Lets find out how much the salinity in each grid point changed over the full period (20 years)

In [3]:
from xarrayutils.utils import linear_trend

In [None]:
# create an array 
salinity_regressed = linear_trend(ds.mls, 'time')
salinity_regressed

Now we can plot the slope as a map

In [None]:
salinity_regressed.slope.plot(robust=True)

`linear_trend` converts the dimension over which to integrate into logical indicies, so the units of the plot above are (salinity/timestep of the original product), so here PSS/month.

## Correlation maps

But what about a bit more complex task? Lets find out how mixedlayer salinity and temperature correlate. For this we use `xr_linregress` (for which `linear_trend` is just a thin wrapper):

In [None]:
from xarrayutils.utils import linear_trend, xr_linregress

In [None]:
tempxsalt = xr_linregress(ds.mlt, ds.mls, dim='time')

In [None]:
tempxsalt.r_value.plot()

This works in any dimension the dataset has:

In [None]:
tempxsalt = xr_linregress(ds.mlt, ds.mls, dim='lon')

In [None]:
tempxsalt.r_value.plot(x='time')

This map shows that in lower latitudes spatial patterns of salinity are generally anticorrlated with temperature and vice versa in the high latitudes.

## Hatch sign agreement

It can often be useful to indicate if the sign along an averaged (or otherwise aggregated) dimension.

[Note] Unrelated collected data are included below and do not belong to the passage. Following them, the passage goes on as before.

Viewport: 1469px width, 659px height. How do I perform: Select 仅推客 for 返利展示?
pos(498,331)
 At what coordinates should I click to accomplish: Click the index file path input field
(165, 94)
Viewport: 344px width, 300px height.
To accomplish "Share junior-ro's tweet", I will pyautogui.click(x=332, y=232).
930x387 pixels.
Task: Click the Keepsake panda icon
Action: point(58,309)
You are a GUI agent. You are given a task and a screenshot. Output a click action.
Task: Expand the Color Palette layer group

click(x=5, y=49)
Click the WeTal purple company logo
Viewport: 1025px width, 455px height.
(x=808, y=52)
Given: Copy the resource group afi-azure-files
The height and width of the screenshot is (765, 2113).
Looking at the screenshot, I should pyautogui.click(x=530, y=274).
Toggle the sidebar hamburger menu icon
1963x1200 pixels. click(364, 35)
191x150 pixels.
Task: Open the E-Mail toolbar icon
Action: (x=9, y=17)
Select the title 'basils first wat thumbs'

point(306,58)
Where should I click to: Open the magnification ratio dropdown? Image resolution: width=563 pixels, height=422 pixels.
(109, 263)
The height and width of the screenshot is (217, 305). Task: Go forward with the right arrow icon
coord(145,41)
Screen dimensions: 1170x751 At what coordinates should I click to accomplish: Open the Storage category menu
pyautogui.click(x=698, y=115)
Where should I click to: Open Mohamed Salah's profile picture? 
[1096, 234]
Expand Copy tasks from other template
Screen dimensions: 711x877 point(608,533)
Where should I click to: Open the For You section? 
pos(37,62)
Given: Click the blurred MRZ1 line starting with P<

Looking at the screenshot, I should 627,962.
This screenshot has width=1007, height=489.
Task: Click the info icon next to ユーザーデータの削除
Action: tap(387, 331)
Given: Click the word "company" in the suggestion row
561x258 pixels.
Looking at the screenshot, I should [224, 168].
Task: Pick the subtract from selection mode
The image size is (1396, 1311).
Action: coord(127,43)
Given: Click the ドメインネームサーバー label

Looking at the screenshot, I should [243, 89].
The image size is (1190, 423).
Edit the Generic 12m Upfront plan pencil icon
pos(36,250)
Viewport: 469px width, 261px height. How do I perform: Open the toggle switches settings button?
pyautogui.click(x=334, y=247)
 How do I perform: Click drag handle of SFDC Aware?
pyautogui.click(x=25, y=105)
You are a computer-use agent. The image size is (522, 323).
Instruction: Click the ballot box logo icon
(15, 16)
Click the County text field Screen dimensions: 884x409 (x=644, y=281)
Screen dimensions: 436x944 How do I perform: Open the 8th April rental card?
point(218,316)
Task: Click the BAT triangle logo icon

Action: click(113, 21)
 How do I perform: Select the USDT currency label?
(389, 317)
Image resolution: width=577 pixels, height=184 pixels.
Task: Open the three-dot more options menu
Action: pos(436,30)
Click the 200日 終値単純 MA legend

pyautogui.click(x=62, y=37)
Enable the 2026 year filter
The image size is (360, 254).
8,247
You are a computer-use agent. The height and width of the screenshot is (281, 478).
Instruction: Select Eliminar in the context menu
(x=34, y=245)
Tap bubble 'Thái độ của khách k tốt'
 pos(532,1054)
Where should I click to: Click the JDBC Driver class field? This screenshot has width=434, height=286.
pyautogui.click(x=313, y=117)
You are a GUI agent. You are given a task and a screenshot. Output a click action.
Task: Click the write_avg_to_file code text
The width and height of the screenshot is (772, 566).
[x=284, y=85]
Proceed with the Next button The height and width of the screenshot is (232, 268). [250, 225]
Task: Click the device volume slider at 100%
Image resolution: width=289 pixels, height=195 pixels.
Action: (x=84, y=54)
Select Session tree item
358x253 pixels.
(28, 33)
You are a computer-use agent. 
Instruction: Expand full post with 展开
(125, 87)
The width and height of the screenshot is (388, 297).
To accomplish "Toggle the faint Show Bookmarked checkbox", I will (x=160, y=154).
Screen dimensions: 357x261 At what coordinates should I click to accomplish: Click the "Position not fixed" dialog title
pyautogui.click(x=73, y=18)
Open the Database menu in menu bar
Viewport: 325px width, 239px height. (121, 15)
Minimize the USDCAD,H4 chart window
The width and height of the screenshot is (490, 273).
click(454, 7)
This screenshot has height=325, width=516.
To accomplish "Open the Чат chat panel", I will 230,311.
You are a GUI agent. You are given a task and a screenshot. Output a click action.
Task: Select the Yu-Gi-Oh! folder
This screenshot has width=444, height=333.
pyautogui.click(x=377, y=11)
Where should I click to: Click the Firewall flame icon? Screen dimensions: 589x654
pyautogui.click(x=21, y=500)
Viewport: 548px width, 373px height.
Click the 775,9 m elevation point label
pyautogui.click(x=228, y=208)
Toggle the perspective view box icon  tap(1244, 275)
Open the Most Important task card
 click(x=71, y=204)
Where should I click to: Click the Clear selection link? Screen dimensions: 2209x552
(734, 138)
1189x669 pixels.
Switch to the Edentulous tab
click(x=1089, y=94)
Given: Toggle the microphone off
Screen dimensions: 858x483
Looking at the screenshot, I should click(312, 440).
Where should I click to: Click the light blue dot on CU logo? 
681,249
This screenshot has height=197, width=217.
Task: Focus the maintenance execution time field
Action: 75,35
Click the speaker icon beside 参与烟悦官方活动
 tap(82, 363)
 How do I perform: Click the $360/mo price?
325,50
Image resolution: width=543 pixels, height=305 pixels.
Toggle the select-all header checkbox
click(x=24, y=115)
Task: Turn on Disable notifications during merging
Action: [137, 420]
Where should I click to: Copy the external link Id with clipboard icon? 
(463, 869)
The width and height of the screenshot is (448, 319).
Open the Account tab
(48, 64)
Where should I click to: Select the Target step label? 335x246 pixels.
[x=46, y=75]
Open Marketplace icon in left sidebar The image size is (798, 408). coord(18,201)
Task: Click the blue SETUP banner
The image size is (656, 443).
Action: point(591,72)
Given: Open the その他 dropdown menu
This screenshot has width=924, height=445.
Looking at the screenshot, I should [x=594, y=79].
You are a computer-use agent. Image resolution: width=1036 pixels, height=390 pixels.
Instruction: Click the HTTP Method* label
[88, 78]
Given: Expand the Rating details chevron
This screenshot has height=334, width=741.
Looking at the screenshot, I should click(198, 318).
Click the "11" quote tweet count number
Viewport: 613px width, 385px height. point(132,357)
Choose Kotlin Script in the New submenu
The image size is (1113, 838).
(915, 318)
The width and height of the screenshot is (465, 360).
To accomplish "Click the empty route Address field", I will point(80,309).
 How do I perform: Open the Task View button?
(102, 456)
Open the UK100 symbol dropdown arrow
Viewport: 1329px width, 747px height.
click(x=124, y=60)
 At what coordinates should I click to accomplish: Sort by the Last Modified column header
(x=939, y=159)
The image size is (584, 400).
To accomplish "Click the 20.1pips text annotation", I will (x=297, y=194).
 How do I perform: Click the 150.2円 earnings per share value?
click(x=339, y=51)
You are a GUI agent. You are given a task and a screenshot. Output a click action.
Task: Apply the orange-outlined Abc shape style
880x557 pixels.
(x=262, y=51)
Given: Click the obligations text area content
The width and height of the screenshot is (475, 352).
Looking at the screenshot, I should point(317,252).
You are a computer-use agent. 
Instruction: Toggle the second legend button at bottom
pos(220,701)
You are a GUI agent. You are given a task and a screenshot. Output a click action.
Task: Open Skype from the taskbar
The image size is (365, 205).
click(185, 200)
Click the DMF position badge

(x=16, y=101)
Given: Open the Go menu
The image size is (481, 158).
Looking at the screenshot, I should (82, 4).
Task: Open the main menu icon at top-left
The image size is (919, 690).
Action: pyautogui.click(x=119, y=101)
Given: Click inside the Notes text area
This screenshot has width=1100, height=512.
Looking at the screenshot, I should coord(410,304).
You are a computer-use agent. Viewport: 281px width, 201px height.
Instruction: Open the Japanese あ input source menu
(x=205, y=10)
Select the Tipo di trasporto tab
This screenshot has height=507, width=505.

For instance to show if forced changes have a consistent sign in reference to a multi-member mean. `sign_agreement` makes this easy. Consider this synthetic example:

In [None]:
x = np.linspace(-np.pi, np.pi, 25)
y = np.linspace(-np.pi, np.pi, 25)
xx, yy = np.meshgrid(x,y)

data1 = np.sin(xx)
data2 = np.sin(yy)
data3 = np.ones_like(xx)

np.fill_diagonal(data3,np.nan)
np.fill_diagonal(data3[1:],np.nan)
np.fill_diagonal(data3[:,1:],np.nan)
np.fill_diagonal(data3[:,2:],np.nan)

da = xr.DataArray(np.array([data1, data2, data3]), dims=['member','x', 'y'])

da.plot(col='member')

Taking the mean of these fields, suggests that values increase in the upper-left, upper-right, lower-right quadrant, and the missing values in the third layer distort the mean.

In [None]:
da.mean('member').plot()

Lets produce a mask to see where all elements along the `member` dimension have the same sign:

In [None]:
from xarrayutils.utils import sign_agreement

sign_agreement(da, da.mean('member'), 'member', threshold=1.0).plot()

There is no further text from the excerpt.